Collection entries
BEGIN
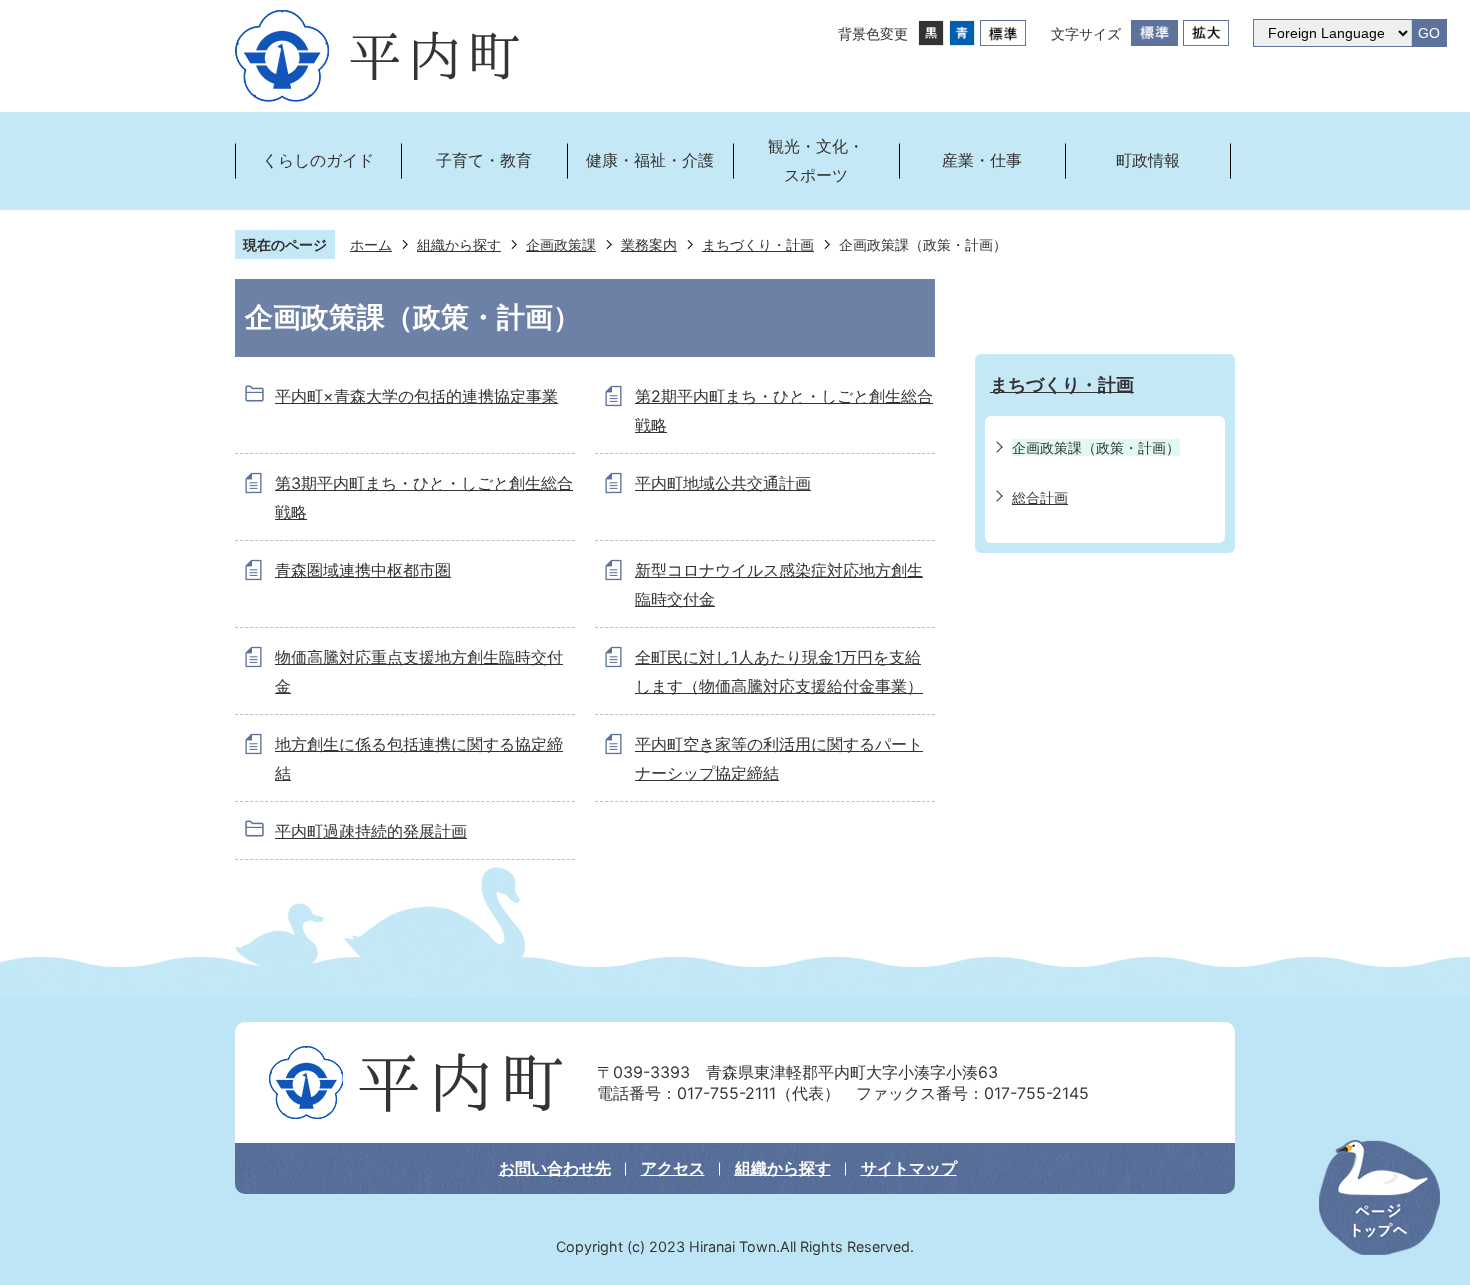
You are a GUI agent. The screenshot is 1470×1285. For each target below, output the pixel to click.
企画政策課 (561, 244)
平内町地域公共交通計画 (723, 483)
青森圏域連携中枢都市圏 (363, 570)
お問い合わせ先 (555, 1168)
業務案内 (649, 244)
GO (1429, 33)
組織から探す (459, 244)
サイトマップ (909, 1168)
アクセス (673, 1168)
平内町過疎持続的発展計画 (371, 831)
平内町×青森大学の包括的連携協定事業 (416, 396)
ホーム (371, 244)
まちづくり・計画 (758, 244)
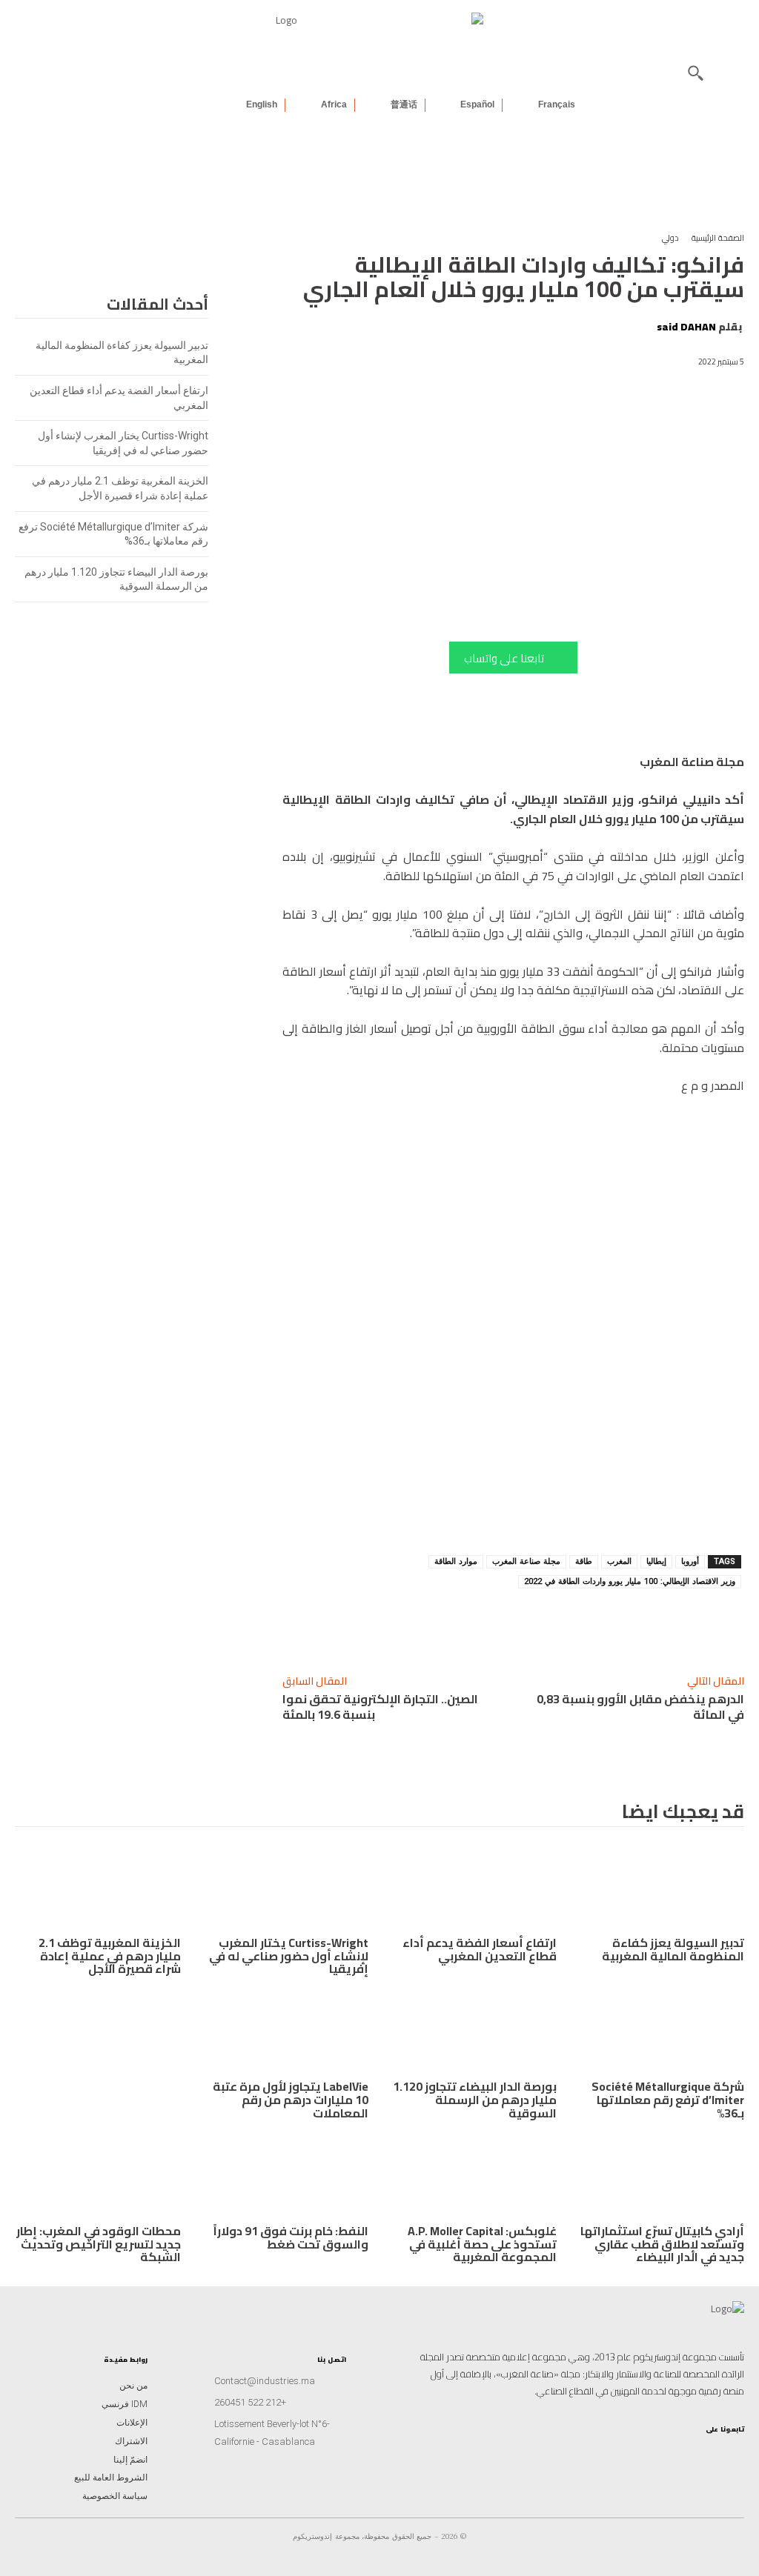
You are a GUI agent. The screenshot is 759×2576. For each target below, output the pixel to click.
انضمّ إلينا (130, 2459)
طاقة (583, 1561)
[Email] (473, 1624)
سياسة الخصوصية (115, 2496)
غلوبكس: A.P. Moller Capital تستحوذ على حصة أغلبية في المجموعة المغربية (482, 2244)
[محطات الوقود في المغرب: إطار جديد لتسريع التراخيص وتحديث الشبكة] (98, 2175)
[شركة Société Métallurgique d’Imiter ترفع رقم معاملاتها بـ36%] (662, 2032)
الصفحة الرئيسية (718, 237)
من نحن (133, 2385)
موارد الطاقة (455, 1561)
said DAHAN (686, 326)
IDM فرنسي (125, 2404)
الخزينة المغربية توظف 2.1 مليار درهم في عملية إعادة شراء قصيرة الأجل (110, 1955)
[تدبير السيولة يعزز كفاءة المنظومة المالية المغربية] (662, 1887)
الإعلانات (132, 2422)
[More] (438, 1624)
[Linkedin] (610, 1624)
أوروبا (690, 1561)
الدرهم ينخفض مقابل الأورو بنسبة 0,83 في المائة (640, 1706)
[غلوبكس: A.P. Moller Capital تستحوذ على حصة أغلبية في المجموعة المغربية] (474, 2175)
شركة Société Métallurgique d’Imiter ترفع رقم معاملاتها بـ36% (667, 2099)
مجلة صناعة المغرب (526, 1561)
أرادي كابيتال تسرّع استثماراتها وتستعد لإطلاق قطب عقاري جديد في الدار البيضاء (662, 2244)
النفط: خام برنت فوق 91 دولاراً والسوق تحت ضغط (290, 2237)
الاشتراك (131, 2441)
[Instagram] (732, 2454)
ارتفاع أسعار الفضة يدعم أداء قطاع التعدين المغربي (479, 1949)
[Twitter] (637, 2454)
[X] (542, 1624)
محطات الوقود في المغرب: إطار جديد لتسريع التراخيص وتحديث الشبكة (98, 2244)
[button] (695, 72)
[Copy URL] (644, 1624)
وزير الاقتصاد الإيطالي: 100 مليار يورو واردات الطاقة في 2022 (629, 1581)
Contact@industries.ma (264, 2380)
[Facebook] (508, 1624)
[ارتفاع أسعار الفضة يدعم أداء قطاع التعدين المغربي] (474, 1887)
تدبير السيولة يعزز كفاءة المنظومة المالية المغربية (673, 1949)
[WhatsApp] (576, 1624)
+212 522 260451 (250, 2402)
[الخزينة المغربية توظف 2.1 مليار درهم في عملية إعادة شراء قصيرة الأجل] (98, 1887)
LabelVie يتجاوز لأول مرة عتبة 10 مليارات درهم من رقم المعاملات (290, 2099)
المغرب (619, 1561)
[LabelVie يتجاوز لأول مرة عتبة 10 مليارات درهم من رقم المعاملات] (286, 2032)
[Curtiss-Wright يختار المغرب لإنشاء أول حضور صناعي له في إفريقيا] (286, 1887)
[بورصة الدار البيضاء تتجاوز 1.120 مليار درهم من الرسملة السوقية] (474, 2032)
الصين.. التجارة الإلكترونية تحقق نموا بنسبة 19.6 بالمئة (380, 1706)
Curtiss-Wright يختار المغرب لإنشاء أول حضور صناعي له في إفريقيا (288, 1955)
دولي (670, 237)
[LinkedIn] (685, 2454)
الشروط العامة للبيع (111, 2477)
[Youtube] (661, 2454)
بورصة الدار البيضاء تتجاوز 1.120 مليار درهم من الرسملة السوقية (475, 2099)
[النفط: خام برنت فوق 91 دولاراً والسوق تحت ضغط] (286, 2175)
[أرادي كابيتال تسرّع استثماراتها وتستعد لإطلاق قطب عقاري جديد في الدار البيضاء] (662, 2175)
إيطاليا (656, 1561)
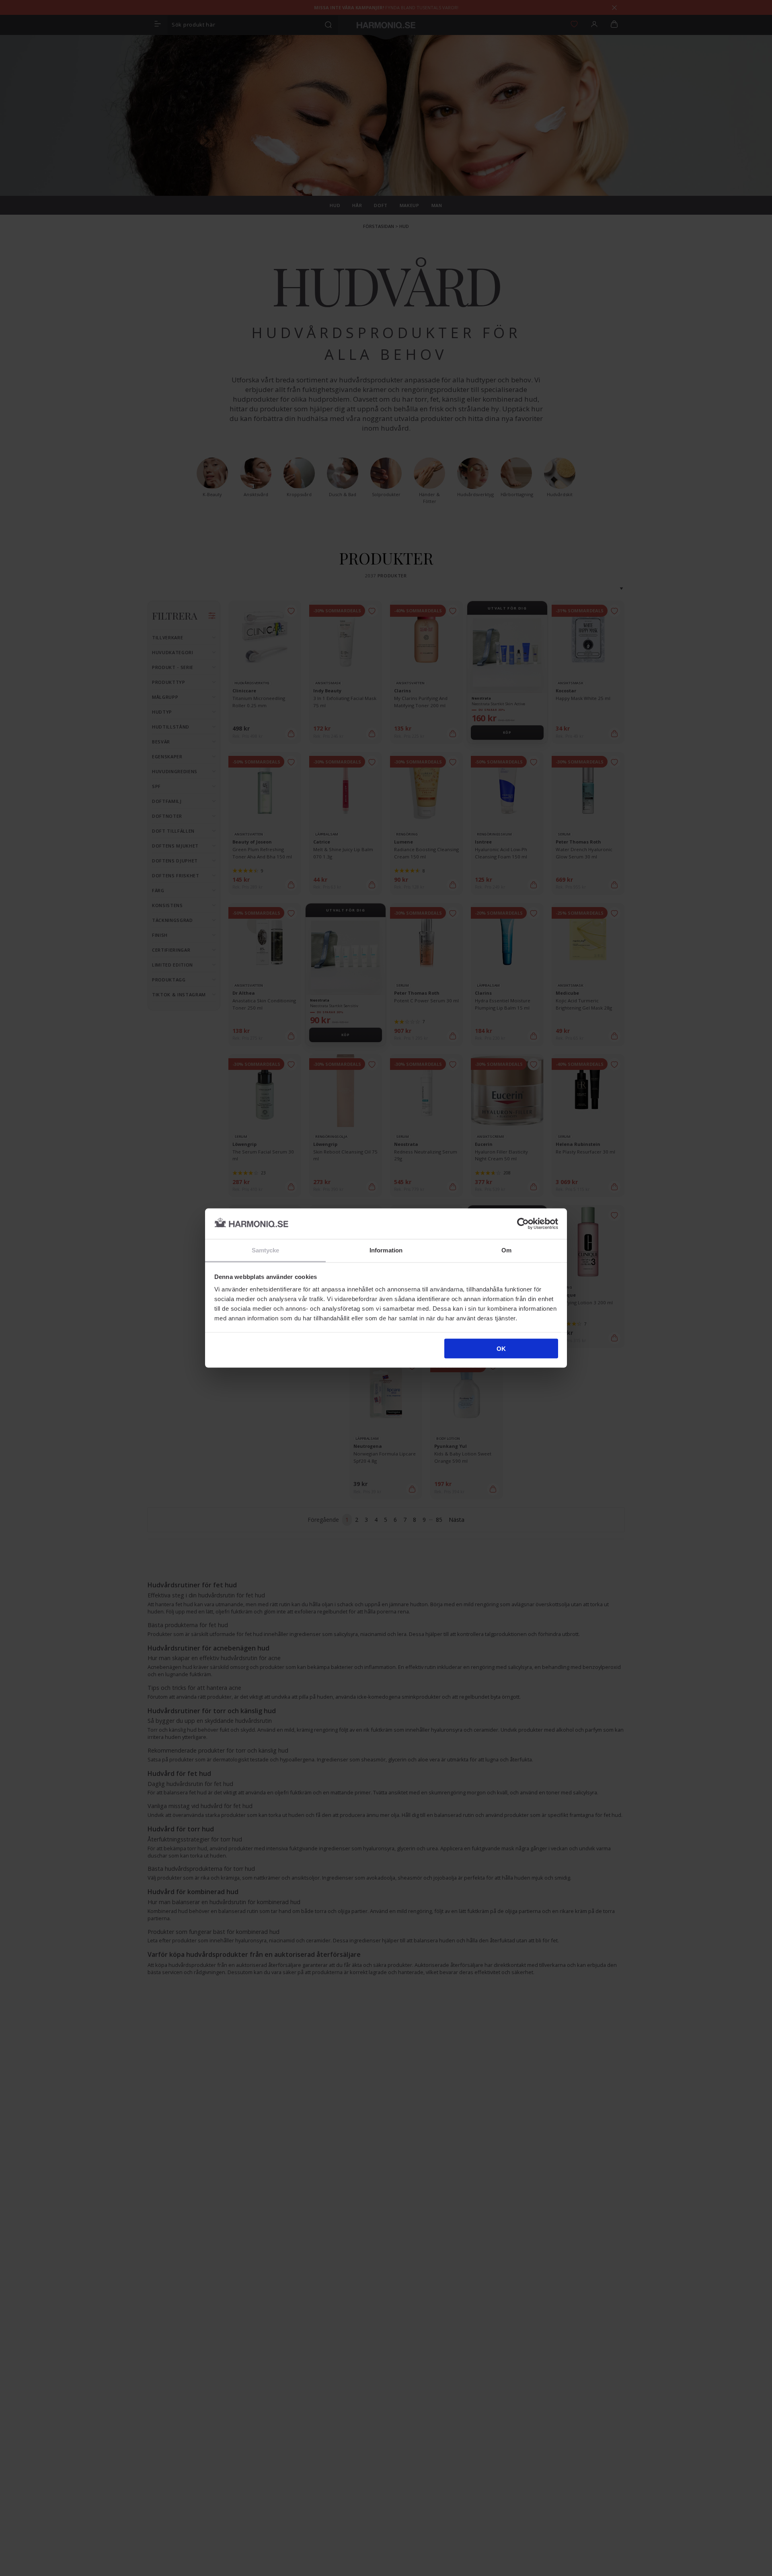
END
All lines in the data above from the one with "[محطات الوقود في" through the one with "[X] (542, 1624)" must be repeated exactly, and no others.

Reply
[محطات الوقود في المغرب: إطار جديد لتسريع التراخيص وتحديث الشبكة] (98, 2175)
[شركة Société Métallurgique d’Imiter ترفع رقم معاملاتها بـ36%] (662, 2032)
الصفحة الرئيسية (718, 237)
من نحن (133, 2385)
موارد الطاقة (455, 1561)
said DAHAN (686, 326)
IDM فرنسي (125, 2404)
الخزينة المغربية توظف 2.1 مليار درهم في عملية إعادة شراء قصيرة الأجل (110, 1955)
[تدبير السيولة يعزز كفاءة المنظومة المالية المغربية] (662, 1887)
الإعلانات (132, 2422)
[More] (438, 1624)
[Linkedin] (610, 1624)
أوروبا (690, 1561)
الدرهم ينخفض مقابل الأورو بنسبة 0,83 في المائة (640, 1706)
[غلوبكس: A.P. Moller Capital تستحوذ على حصة أغلبية في المجموعة المغربية] (474, 2175)
شركة Société Métallurgique d’Imiter ترفع رقم معاملاتها بـ36% (667, 2099)
مجلة صناعة المغرب (526, 1561)
أرادي كابيتال تسرّع استثماراتها وتستعد لإطلاق قطب عقاري جديد في الدار البيضاء (662, 2244)
النفط: خام برنت فوق 91 دولاراً والسوق تحت ضغط (290, 2237)
الاشتراك (131, 2441)
[Instagram] (732, 2454)
ارتفاع أسعار الفضة يدعم أداء قطاع التعدين المغربي (479, 1949)
[Twitter] (637, 2454)
[X] (542, 1624)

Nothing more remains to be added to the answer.